Bounce Bad Kafka Data with JSON Schema Rules

Bounce Bad Kafka Data with JSON Schema Rules

Avoid bad data in Kafka. Learn how Conduktor Trust’s JSON Schema Rule validates JSON messages before ingestion—no Schema Registry required.

Apache Kafka has revolutionized how enterprises handle real-time, fast-moving data—from fraud detection to recommendation engines. Kafka succeeds because it accepts data and passes it on—regardless of type, structure or intended use—without any fuss.

But its greatest strength is also its biggest weakness. Think of Kafka as a warehouse that accepts packages from various sources and sends them off to their final destinations. But it doesn’t have a quality inspector, so all packages are sent off, even if they’re broken, mislabeled, or dangerous.

Therefore, a single malformed, misrouted, or inconsistent message can wreak havoc.
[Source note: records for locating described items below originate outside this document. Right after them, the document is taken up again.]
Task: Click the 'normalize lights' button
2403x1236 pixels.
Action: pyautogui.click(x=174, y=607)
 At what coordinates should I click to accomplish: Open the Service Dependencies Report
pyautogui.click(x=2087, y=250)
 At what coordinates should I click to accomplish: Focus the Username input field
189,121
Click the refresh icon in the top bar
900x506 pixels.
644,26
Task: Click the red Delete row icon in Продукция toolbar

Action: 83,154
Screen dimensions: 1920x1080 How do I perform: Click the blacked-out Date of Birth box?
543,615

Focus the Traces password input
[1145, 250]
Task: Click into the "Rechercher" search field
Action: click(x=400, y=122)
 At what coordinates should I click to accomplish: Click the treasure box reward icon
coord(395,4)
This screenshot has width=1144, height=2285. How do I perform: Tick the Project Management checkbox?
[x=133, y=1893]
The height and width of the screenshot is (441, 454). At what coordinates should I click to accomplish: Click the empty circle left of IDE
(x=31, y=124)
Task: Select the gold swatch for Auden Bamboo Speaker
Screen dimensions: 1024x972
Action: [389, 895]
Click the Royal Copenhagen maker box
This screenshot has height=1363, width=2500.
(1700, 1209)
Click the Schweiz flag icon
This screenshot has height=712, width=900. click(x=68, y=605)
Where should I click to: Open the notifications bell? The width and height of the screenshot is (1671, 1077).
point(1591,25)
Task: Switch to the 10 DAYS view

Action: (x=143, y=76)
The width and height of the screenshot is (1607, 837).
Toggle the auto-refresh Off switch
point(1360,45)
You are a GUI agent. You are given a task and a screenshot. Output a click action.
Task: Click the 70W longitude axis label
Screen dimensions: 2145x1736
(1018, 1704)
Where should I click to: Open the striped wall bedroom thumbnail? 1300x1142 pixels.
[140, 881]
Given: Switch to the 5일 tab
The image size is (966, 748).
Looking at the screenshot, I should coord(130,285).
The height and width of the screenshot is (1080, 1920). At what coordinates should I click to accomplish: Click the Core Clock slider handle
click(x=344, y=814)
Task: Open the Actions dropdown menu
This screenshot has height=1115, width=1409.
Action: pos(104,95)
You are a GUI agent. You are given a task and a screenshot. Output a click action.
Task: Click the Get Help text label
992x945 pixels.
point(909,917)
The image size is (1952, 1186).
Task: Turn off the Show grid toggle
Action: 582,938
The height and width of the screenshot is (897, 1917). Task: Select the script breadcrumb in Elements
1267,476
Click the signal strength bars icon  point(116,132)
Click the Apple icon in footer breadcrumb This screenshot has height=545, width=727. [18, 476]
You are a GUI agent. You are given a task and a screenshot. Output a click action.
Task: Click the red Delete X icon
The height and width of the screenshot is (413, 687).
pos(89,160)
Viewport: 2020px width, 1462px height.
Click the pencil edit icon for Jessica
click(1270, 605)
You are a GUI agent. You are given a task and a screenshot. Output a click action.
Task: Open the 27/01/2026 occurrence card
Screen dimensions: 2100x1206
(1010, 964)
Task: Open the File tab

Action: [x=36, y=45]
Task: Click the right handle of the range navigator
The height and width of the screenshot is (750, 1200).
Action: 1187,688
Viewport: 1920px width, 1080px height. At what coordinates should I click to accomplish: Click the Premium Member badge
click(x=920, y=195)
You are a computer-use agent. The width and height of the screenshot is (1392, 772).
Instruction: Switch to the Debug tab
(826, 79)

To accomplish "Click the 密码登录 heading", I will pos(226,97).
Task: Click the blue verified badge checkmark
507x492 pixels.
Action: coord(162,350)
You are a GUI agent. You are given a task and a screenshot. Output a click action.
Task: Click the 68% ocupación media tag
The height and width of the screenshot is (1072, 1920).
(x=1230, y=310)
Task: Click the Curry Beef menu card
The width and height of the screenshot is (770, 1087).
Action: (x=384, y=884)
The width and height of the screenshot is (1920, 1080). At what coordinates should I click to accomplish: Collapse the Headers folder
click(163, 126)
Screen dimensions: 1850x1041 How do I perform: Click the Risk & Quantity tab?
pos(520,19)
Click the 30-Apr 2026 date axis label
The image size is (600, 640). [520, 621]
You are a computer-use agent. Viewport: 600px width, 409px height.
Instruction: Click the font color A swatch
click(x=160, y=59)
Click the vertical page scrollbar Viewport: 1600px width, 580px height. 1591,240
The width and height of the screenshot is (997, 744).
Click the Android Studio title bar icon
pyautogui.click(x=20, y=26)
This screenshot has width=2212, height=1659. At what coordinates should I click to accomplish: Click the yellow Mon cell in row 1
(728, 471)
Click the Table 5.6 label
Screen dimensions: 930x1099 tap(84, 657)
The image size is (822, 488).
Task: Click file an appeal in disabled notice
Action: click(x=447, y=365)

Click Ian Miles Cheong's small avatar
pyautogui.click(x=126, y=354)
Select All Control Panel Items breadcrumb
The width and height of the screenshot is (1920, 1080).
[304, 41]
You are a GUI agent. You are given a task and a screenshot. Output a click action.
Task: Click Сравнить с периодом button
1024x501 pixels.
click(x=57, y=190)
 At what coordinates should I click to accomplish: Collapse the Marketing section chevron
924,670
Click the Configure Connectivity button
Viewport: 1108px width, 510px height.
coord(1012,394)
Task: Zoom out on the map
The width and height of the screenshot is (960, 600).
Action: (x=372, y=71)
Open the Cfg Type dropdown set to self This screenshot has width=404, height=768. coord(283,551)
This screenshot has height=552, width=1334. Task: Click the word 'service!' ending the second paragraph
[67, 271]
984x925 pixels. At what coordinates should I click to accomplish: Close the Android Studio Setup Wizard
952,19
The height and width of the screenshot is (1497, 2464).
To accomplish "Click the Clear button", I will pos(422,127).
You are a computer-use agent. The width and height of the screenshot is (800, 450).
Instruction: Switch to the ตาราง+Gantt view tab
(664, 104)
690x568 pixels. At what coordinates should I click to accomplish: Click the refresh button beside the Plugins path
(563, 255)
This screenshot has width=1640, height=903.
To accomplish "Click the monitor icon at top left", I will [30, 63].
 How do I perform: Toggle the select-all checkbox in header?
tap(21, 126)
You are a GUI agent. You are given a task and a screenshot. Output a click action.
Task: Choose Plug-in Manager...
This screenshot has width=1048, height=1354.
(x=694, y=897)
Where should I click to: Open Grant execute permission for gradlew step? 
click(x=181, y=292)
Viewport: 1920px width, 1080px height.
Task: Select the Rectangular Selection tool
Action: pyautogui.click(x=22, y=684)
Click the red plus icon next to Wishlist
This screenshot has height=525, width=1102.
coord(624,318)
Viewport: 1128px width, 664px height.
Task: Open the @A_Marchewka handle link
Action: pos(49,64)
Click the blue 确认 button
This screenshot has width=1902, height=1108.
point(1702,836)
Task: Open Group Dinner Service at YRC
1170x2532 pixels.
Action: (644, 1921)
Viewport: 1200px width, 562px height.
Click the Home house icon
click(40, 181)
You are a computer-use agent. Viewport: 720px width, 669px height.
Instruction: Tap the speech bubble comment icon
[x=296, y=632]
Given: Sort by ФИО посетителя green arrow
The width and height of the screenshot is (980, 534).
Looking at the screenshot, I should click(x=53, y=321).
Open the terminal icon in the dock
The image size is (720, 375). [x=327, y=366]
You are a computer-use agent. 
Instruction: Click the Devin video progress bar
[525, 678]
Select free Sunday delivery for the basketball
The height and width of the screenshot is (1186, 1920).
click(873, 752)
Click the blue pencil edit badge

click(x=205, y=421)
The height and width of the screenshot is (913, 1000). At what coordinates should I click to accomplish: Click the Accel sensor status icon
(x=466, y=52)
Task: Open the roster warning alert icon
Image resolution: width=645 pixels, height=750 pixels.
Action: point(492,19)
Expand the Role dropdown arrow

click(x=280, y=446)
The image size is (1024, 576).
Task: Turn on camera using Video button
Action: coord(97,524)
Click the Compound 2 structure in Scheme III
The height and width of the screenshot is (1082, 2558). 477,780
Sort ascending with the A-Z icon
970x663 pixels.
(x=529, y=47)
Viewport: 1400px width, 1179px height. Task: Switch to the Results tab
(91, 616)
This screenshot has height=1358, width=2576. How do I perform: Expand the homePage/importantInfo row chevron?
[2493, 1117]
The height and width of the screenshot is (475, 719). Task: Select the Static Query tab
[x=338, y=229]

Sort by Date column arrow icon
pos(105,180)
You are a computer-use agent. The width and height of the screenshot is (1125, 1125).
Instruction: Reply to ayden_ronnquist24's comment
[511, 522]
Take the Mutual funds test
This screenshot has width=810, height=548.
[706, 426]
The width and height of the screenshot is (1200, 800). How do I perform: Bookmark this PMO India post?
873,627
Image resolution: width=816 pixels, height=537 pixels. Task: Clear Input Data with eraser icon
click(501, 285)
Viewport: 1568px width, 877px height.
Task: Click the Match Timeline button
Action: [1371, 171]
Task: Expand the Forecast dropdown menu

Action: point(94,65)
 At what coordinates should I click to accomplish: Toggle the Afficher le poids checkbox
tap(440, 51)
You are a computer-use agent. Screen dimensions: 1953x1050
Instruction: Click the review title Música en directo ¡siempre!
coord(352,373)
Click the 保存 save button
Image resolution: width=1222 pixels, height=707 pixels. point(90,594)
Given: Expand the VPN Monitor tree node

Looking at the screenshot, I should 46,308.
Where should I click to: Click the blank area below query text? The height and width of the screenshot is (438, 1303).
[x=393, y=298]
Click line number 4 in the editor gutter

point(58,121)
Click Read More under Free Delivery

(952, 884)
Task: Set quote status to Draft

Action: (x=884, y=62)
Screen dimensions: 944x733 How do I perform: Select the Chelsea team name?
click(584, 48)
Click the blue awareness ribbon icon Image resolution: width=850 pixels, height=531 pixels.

Dashboards may break, downstream jobs crash, and machine learning model training will be corrupted. 

Schema Registry: useful, but lacking

Just as a warehouse needs a quality control inspector to ensure that packages are not misdirected or damaged, so too does Kafka need a tool to define the structure (or schema) of messages, specifically acceptable types of schema and any expected changes. 

In essence, Schema Registry manages the data contracts in Kafka pipelines, which guarantees that producers and consumers can still communicate with each other. In addition, Schema Registry also carries out other tasks, such as tracking schema evolution or providing an API to more easily handle different schemas. 

However, Schema Registry is not a perfect solution, especially in the following situations: 

  • Partial migrations and unclear ownership. In many organizations, only some services have adopted Schema Registry, leaving governance across the Kafka estate in a fragmented and inconsistent state. 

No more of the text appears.